3. Zivilansprüche und Kosten

Der Beschwerdeführer äusserte sich zu den zugesprochenen Genugtuungs- und Schadenersatzforderungen sowie zur Kostenverteilung nicht substanziiert, sondern verwies lediglich auf den beantragten Freispruch. Das Bundesgericht trat auf diese Punkte nicht ein.

4. Ergebnis

Die Beschwerde des Beschwerdeführers A.__ wurde abgewiesen, soweit darauf einzutreten war.

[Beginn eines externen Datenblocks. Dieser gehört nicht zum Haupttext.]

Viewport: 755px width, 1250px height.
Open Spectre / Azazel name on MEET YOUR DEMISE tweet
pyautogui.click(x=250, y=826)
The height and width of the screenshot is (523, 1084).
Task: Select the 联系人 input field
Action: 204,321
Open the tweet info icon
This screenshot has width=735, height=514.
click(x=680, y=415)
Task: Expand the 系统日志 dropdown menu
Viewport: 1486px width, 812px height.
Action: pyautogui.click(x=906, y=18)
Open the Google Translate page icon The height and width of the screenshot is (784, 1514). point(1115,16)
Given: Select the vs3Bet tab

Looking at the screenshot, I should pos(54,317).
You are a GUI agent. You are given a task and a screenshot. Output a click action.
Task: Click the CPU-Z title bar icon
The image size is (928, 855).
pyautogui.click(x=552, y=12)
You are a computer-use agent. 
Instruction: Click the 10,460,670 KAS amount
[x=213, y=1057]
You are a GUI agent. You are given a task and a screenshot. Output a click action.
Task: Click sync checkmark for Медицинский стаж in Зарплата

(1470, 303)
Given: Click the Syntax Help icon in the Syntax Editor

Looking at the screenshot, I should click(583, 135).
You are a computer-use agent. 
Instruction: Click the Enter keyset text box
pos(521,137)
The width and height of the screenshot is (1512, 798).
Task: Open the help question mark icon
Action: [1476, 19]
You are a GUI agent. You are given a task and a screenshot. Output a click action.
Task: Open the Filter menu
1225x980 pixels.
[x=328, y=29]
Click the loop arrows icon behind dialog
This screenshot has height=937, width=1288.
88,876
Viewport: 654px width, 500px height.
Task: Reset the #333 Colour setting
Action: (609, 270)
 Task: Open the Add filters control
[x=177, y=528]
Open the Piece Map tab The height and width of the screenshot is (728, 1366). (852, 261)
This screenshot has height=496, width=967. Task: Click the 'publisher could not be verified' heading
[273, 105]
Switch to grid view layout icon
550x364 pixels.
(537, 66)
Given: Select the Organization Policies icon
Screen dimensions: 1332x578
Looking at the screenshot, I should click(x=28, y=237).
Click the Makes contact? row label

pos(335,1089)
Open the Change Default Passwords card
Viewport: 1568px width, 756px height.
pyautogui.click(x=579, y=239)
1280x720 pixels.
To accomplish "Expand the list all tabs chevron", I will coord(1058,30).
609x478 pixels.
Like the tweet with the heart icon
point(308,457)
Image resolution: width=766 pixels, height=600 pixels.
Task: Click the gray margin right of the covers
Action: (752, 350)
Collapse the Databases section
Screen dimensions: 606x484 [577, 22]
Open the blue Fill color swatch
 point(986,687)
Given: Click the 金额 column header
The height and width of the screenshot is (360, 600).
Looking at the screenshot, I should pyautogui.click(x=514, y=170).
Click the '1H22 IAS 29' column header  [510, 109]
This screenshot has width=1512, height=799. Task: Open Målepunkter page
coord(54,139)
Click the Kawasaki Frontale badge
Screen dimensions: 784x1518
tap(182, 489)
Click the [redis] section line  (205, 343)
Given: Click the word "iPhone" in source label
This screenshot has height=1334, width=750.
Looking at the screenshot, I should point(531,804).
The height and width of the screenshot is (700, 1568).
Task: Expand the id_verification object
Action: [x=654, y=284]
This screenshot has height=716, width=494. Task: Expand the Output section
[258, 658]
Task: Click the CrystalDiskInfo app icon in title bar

Kurze Zusammenfassung der wesentlichen Punkte:

  1. Keine erneute Einvernahme: Das Bundesgericht bestätigte, dass die Vorinstanz trotz "Aussage gegen Aussage"-Konstellation willkürfrei auf eine erneute Einvernahme der Geschädigten verzichten durfte, da die audiovisuellen Aufnahmen einen hinreichenden Eindruck ihres Aussageverhaltens vermittelten, ihre Aussagen zum Kerngeschehen konstant und durch Indizien gestützt waren, und das Konfrontationsrecht des Beschwerdeführers gewahrt war.
  2. Willkürfreie Sachverhaltsfeststellung: Die Rügen des Beschwerdeführers bezüglich Inkonstanz, Widersprüchlichkeiten in den Aussagen der Geschädigten, deren Verhalten vor/nach der Tat sowie die Unglaubhaftigkeit der eigenen Aussagen wurden abgewiesen. Das Bundesgericht befand die Beweiswürdigung der Vorinstanz als schlüssig und differenziert, wobei kleinere Ungenauigkeiten der Geschädigten plausibel erklärt und die selektiven Erinnerungslücken sowie Diskreditierungsversuche des Beschwerdeführers zu dessen Ungunsten gewertet wurden.
  3. Echte Realkonkurrenz bei Sexualdelikten: Der erzwungene Oralverkehr wurde als eigenständige sexuelle Nötigung neben der Vergewaltigung gewertet. Da er zeitlich getrennt von der vaginalen Penetration stattfand und auf eine eigene sexuelle Befriedigung abzielte, lag gemäss der Rechtsprechung (anwendbares altes Recht) eine echte Realkonkurrenz vor.
  4. Urteilsbestätigung: Das Bundesgericht bestätigte die Schuldsprüche wegen Vergewaltigung, sexueller Nötigung und versuchter Nötigung sowie die damit verbundenen Sanktionen und zivilrechtlichen Folgen.